Running the Example Notebooks¶
One runnable Marimo notebook is included in the repo. No QuantConnect account is required.
Prerequisites¶
- Python 3.11+
- Git
Setup¶
Clone the repo and install notebook dependencies:
git clone https://github.com/WolfpackOfOne/Q-agent.git
cd Q-agent
python -m venv infrastructure/marimo/venv
source infrastructure/marimo/venv/bin/activate # Windows: venv\Scripts\activate
pip install -r infrastructure/marimo/requirements.txt
Election & Industry Returns¶
Explores the relationship between Trump 2024 election probability (Polymarket) and US sector/industry ETF returns (yfinance: XLE, XLF, XLV, XLI, XLK, XLP, XLY, XLU, XLB, XLRE, XLC, plus Trump-themed slices XOP, ITA, KBE, IBB, ICLN, TAN, GDX, ITB).
No setup beyond the venv is required. The Trump-probability series is read from the committed MyProjects/ElectionIndustryBeta/data/trump_prob.csv, and the ETF prices are fetched live from yfinance.

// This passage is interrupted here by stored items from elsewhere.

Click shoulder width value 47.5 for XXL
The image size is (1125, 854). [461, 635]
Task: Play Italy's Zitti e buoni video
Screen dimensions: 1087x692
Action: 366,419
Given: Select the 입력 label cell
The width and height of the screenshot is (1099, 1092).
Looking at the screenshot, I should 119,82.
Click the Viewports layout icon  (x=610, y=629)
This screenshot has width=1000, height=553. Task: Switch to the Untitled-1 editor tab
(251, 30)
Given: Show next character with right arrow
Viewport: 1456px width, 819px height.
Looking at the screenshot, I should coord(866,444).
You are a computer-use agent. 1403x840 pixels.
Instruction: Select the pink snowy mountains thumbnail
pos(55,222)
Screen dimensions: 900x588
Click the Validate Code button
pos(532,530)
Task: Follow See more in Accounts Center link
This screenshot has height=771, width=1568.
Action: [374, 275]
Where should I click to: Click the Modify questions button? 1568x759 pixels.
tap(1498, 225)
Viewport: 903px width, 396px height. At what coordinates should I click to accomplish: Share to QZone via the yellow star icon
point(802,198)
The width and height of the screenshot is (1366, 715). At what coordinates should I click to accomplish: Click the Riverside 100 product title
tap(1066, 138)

source infrastructure/marimo/venv/bin/activate
marimo run infrastructure/marimo/notebooks/election_industry_returns.py --port 2719
Open: http://localhost:2719

Sample outputs¶
Industry & Sector ETF Sensitivity to Trump Election Probability
OLS betas for 19 ETFs regressed on daily ΔP(Trump win). Green = Trump-benefiting, red = Trump-hurting. Stars indicate 5% significance.

Factor ETF Sensitivity to ΔP(Trump Win)
Monthly betas for 8 US equity factor ETFs. Faded bars have p > 0.10. Scatter insets show the top-3 ETFs by absolute t-stat.